Eine mögliche dichotome Bestimmung menschlichen Seins ist die von Sieger und Verlierer, von Täter und Opfer, von Handelnden und Leidenden. Es ist auch die Unterscheidung von geradem, aufrechtem und gebeugtem Gang, von straffer und erschlaffter Muskulatur, von Strahlendem und Abgestumpftem. Das Christentum stellt das Leiden, das Opfer ins Zentrum. Andere Mythologien setzen den Sieger in die Mitte der Betachtung.

monokulturen

Monday, June 7th, 2010

Totalitäre politische Systeme sind wie landwirtschaftliche Monokulturen.

Demgegenüber hat eine traditionelle politische Landschaft mit Brachflächen, Hecken, unbegradigten Wasserläufen und allen exotischen, zum Teil verwilderten Variationen entscheidende funktionelle und ästhetische Vorteile.

Zum Beispiel wäre es Deutschland besser bekommen, nach dem ersten Weltkrieg nicht die Monarchie abzuschaffen und revolutionär die Republik auszurufen. Statt dessen hätte man die Monarchie im Sinne einer konstitutionellen Monarchie behutsam und langsam demokratisieren können. Diese allmählichen Übergänge und Mischformen hätten zwar keiner reinen republikanischen Theorie entsprochen, wären keine demokratische Monokultur gewesen. Sehr wahrscheinlich hätte dieser vorsichtige Wandel aber sowohl einen deutschen Faschismus und im Gefolge davon einen deutschen Kommunismus verhindern können.

Wir hätten unter diesen Umständen noch einen deutschen Kaiser, ohne wesentlichen politischen Einfluss und mit eher repräsentativen Aufgaben, und es wäre uns das III. Reich und die DDR mit allen damit verbundenen Katastrophen, dem II. Weltkrieg, der Judenverfolgung, der Teilung Deutschlands mit Mauer und Umwandlung des real existierenden Sozialismus in ein Großgefängnis …, erspart geblieben.

protest

Tuesday, April 13th, 2010

Versager, Enttäuschte, Gescheiterte neigen eher einer moralischen, politischen, kulturellen Protesthaltung zu.

Einmal mögen sie verständlicher weise die Verhältnisse nicht, in denen sie erfolglos sind. Zum anderen können sie so die Schuld im System finden und müssen nicht bei sich selbst suchen.
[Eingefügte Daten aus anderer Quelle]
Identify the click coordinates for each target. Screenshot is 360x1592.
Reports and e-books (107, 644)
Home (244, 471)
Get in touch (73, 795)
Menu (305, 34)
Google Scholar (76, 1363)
Aber das System ist zäh und weit schwerer beweglich und veränderbar als ein Individuum.

gewalt

Saturday, April 10th, 2010

Was sind die Ursachen für Gewalt zwischen Menschen, was die Ursachen für Verbrechen und Krieg? Ein wesentlicher Grund ist die Aneignung von Gütern, die man nicht bezahlen möchte und für die man somit auch nicht arbeiten will um sie kaufen zu können.

Es ist im Grunde das Prinzip, mehr auszugeben, als man einnimmt. Es ist somit das, was einem auch gegenwärtig die meisten Industriestaaten vormachen. Aber warum möchte man mehr ausgeben, als man einnimmt? Nun, die Beantwortung dieser Frage ist leicht. Arbeiten ist mühsam, konsumieren ist angenehm. Die Menschen scheuen anstrengendes Schuften und lieben den entspannenden Konsum. Es ist ein sich gehen lassen, es ist eine Zügellosigkeit im Genuss und Konsum, im Ausgeben, Kaufen, Verbrauchen und demgegenüber eine fehlende Bereitschaft zu qualifizierter Anstrengung, zu ausdauernden Mühen, zu beständiger Spitzenleistung, zu harter Arbeit.

Letztlich nimmt man sich das für das man nicht arbeiten will mit Gewalt.